Design and construction
- Architects: Joseph Hubert McGuire, Thomas J. Duff, Robert J. Reiley

Website
- actorschapel.org

= St. Malachy Roman Catholic Church =

Church building in Manhattan, New York

St. Malachy Roman Catholic Church is a parish church of the Roman Catholic Archdiocese of New York, located in Manhattan on West 49th Street, between Broadway and Eighth Avenue. The parish has served the theatre community in a special way since 1920, and its parishioners have included many actors, such as Bob Hope and Gregory Peck.

==Founding==
Due to an influx of Irish immigrants to the nearby Hell's Kitchen neighborhood, Sacred Heart Church was unable to accommodate the need and a second parish was established. St. Malachy's was founded in 1902 by Archbishop Farley, with William Daly named as the first pastor. Services were soon being held in a basement sanctuary. The church was designed by prolific ecclesiastical architect, Joseph Hubert McGuire, and built the following year.

==The Actors' Parish==
Around 1920 the Theater District started to move uptown into this area, and actors, dancers, and musicians became prominent worshipers at the church, replacing the traditional, working class congregants. To answer their needs, the pastor, Monsignor Edward F. Leonard, had the Chapel of St. Genesius, the patron saint of actors – commonly called the "Actors' Chapel" – constructed below the main church in 1920. It was designed by architect Thomas J. Duff.

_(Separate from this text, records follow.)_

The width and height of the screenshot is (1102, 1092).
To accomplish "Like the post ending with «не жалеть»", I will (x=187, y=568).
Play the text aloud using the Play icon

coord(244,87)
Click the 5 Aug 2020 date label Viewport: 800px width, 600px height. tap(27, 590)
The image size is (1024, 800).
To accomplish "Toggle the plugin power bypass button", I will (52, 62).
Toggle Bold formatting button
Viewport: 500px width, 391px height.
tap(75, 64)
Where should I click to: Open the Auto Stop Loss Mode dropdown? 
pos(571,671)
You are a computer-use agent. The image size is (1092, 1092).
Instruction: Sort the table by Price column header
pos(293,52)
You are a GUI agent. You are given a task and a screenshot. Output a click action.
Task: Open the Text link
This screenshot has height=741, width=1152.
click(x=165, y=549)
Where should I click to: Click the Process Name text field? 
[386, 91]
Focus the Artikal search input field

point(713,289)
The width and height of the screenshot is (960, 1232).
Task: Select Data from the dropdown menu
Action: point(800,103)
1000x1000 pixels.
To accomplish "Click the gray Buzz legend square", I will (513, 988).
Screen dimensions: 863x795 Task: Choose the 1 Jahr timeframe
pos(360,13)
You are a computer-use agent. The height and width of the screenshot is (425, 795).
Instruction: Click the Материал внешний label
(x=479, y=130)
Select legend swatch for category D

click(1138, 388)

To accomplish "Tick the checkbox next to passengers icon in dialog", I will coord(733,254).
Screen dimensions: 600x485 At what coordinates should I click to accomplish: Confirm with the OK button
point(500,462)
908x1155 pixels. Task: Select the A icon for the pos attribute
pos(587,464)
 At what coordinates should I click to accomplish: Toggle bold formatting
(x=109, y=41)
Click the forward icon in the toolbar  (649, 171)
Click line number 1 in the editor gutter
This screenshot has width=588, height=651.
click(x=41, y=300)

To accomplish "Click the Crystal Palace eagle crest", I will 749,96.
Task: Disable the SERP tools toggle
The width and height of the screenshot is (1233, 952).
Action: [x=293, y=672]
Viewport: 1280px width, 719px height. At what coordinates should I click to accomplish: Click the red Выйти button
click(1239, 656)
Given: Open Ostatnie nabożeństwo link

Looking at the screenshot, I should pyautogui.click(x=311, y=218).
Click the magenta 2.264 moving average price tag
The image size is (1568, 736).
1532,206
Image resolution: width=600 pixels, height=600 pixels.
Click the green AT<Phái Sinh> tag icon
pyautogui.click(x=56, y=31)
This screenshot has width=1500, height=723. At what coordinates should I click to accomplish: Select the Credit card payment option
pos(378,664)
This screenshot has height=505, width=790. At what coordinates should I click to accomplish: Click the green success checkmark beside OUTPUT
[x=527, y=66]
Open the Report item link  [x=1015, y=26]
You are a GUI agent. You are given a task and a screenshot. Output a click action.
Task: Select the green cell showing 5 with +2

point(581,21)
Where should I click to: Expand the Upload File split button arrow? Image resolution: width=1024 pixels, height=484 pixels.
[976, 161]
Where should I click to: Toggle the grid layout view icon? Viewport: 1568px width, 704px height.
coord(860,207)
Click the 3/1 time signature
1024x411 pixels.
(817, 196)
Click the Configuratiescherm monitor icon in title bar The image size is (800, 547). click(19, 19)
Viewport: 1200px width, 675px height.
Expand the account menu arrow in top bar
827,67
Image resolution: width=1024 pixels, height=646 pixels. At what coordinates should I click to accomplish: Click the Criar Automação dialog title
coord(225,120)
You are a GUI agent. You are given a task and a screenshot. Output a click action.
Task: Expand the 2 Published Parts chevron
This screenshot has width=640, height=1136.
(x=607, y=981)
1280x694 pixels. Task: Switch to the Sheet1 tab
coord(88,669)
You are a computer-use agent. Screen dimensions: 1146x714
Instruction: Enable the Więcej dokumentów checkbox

Leonard sought the special permission of the Archbishop of New York for Masses to be celebrated there at 4 A.M. (which was banned by canon law at the time) to accommodate the non-standard schedules of theater workers and thus make worship convenient for them.

St. Malachy soon became a primary place of worship for the entertainment community. It gained worldwide attention when the church hosted the funeral of Rudolph Valentino and then the wedding of Douglas Fairbanks Jr. to Joan Crawford. Celebrity worshipers were often in attendance, as well as theater goers, and the nearby location of Madison Square Garden during that time helped to provide a steady stream of visitors. Robert J. Reiley designed an additional wing on the west side of the church in 1930. A young Paul Creston launched his professional career while serving as an organist at St. Malachy's from 1934 until 1967. Until the late 1960s average monthly attendance at Sunday services totaled some 16,000 people. The church's chimes would play "There's No Business Like Show Business." "It is a Broadway tradition to light a candle at the Actors' Chapel for the success of a show on opening night."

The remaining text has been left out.